BEGIN EXCERPT PROVIDED
Most all of the boats have Mexican “boat boys” that take care of the boats… they are out there daily washing and wiping down “their” boat, so they are so spotless, that the coat on our boat seems “dull” in comparison.  The boat boys also take off every day that the boats go out and assist with the fishing and boat handling.  They also seem well paid, as when we arrived one tried to offer his services to us to wash our boat.  Joe was willing to jump at it thinking he could pay him 3-4$ to wash Mi Gitana down… Starting at around $30, the lowest the boy would bargain for was $23.  Joe decided, for the 30 minutes it would take, he would rather wash it himself…. Or at that price (?46-60$/hour??), maybe we should offer to wash boats to pay our marina slip fees!
END EXCERPT PROVIDED
### PROBLEM TO WORK ON
Copy out the passage about the boat boys at the marina in full, word for word.
BEGIN PROVIDED MATERIAL
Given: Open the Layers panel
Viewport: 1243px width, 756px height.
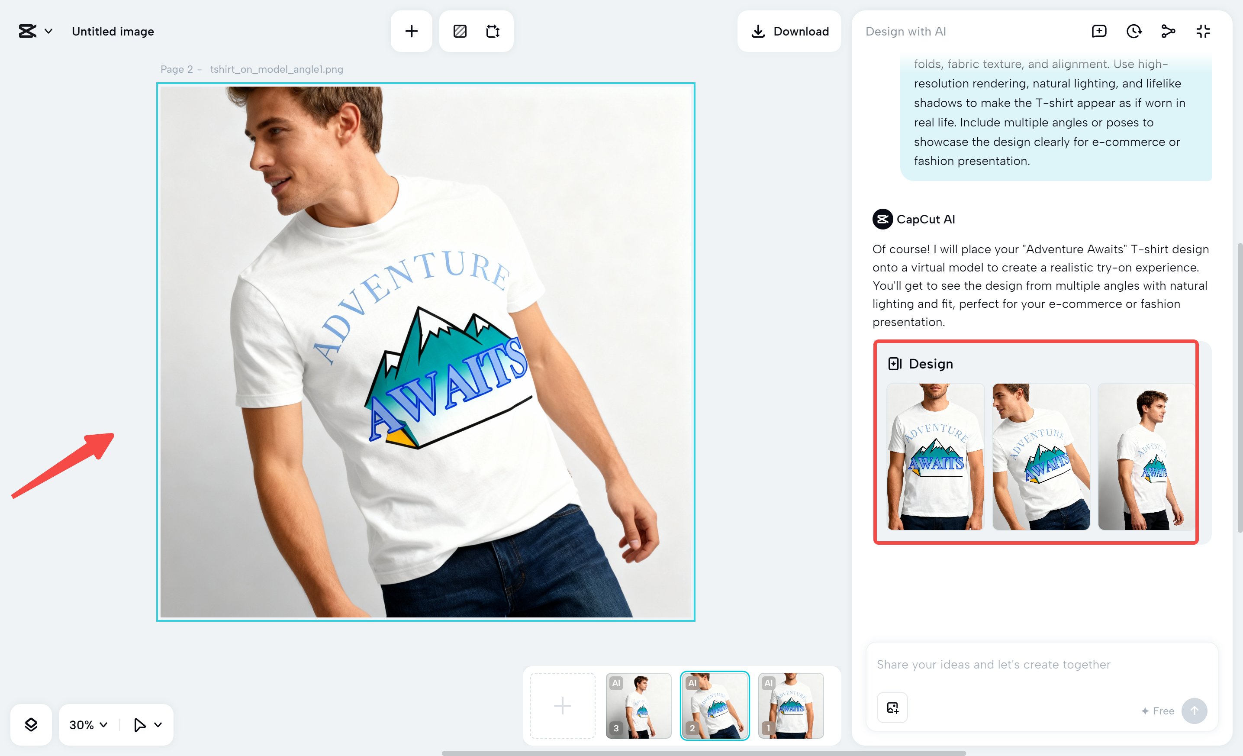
END PROVIDED MATERIAL
### RESPONSE TO THE EXERCISE
Most all of the boats have Mexican “boat boys” that take care of the boats… they are out there daily washing and wiping down “their” boat, so they are so spotless, that the coat on our boat seems “dull” in comparison.  The boat boys also take off every day that the boats go out and assist with the fishing and boat handling.  They also seem well paid, as when we arrived one tried to offer his services to us to wash our boat.  Joe was willing to jump at it thinking he could pay him 3-4$ to wash Mi Gitana down… Starting at around $30, the lowest the boy would bargain for was $23.  Joe decided, for the 30 minutes it would take, he would rather wash it himself…. Or at that price (?46-60$/hour??), maybe we should offer to wash boats to pay our marina slip fees!